Saturday, September 16, 2023
Massenandrang auf Lampedusa: Was Meloni mit den Bootsflüchtlingen vorhat
Tagesspiegel
Massenandrang auf Lampedusa: Was Meloni mit den Bootsflüchtlingen vorhat
Artikel von Dominik Straub •
4 Std.
Tausende Migranten kamen in der vergangenen Woche in Italien an. Regierungschefin Meloni plant nun, neue Abschiebehaftlager zu bauen – und setzt so auf Abschreckung.
Gestrandete Migranten auf Lampedusa: Die Dauer der Abschiebehaft soll auf 18 Monate verlängert werden.
In Italien gibt es nur wenige Menschen, die so schnell reden können wie Giorgia Meloni. Die rechtsnationalistische Regierungschefin tut das immer dann, wenn sie unter großer Anspannung steht und dem Land, oder vielmehr der „Nazione“, etwas Wichtiges mitzuteilen hat.

ERFASSTE DATEN:
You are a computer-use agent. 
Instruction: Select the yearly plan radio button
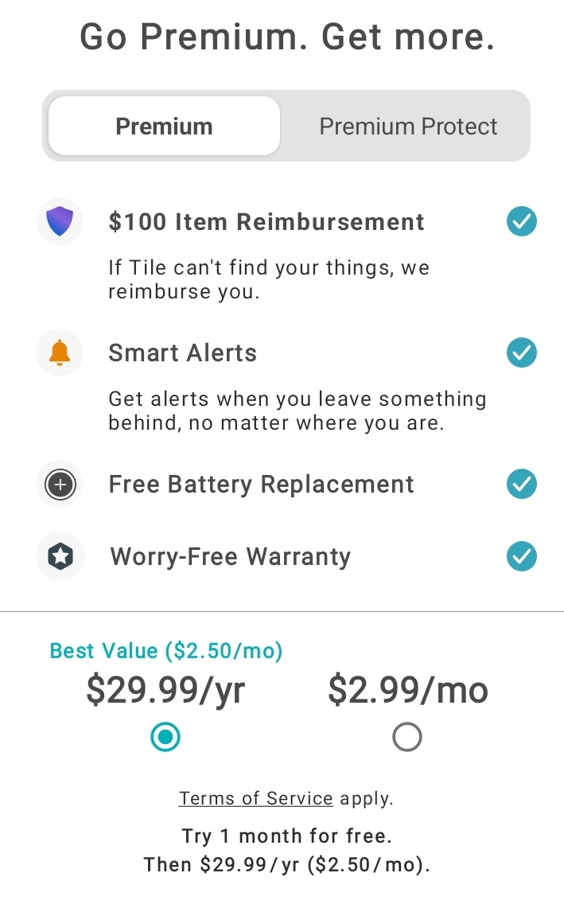[x=165, y=738]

AUFGABE 1: Schreib den Teil des Artikels über Lampedusa neu, der mit den Worten "Tausende Migranten kamen" anfängt und nach "Wichtiges mitzuteilen hat." aufhört. Setz dabei überall "Ministerpräsidentin" statt "Regierungschefin" ein.
AUFGABE 2: Mit welchem Ziel will Meloni laut dem Artikel über Lampedusa neue Abschiebehaftlager bauen?
AUFGABE 3:
Beantworte anhand des Artikels über Lampedusa diese Fragen:
(a) Wie viele Migranten kamen in der vergangenen Woche in Italien an?
(b) Auf welche Dauer soll die Abschiebehaft verlängert werden?
(c) Wann redet Meloni besonders schnell?

ERGEBNIS 1:
Tausende Migranten kamen in der vergangenen Woche in Italien an. Ministerpräsidentin Meloni plant nun, neue Abschiebehaftlager zu bauen – und setzt so auf Abschreckung.
Gestrandete Migranten auf Lampedusa: Die Dauer der Abschiebehaft soll auf 18 Monate verlängert werden.
In Italien gibt es nur wenige Menschen, die so schnell reden können wie Giorgia Meloni. Die rechtsnationalistische Ministerpräsidentin tut das immer dann, wenn sie unter großer Anspannung steht und dem Land, oder vielmehr der „Nazione“, etwas Wichtiges mitzuteilen hat.

ERGEBNIS 2: Meloni setzt damit auf Abschreckung.

ERGEBNIS 3:
(a) Tausende.
(b) Auf 18 Monate.
(c) Wenn sie unter großer Anspannung steht und dem Land etwas Wichtiges mitzuteilen hat.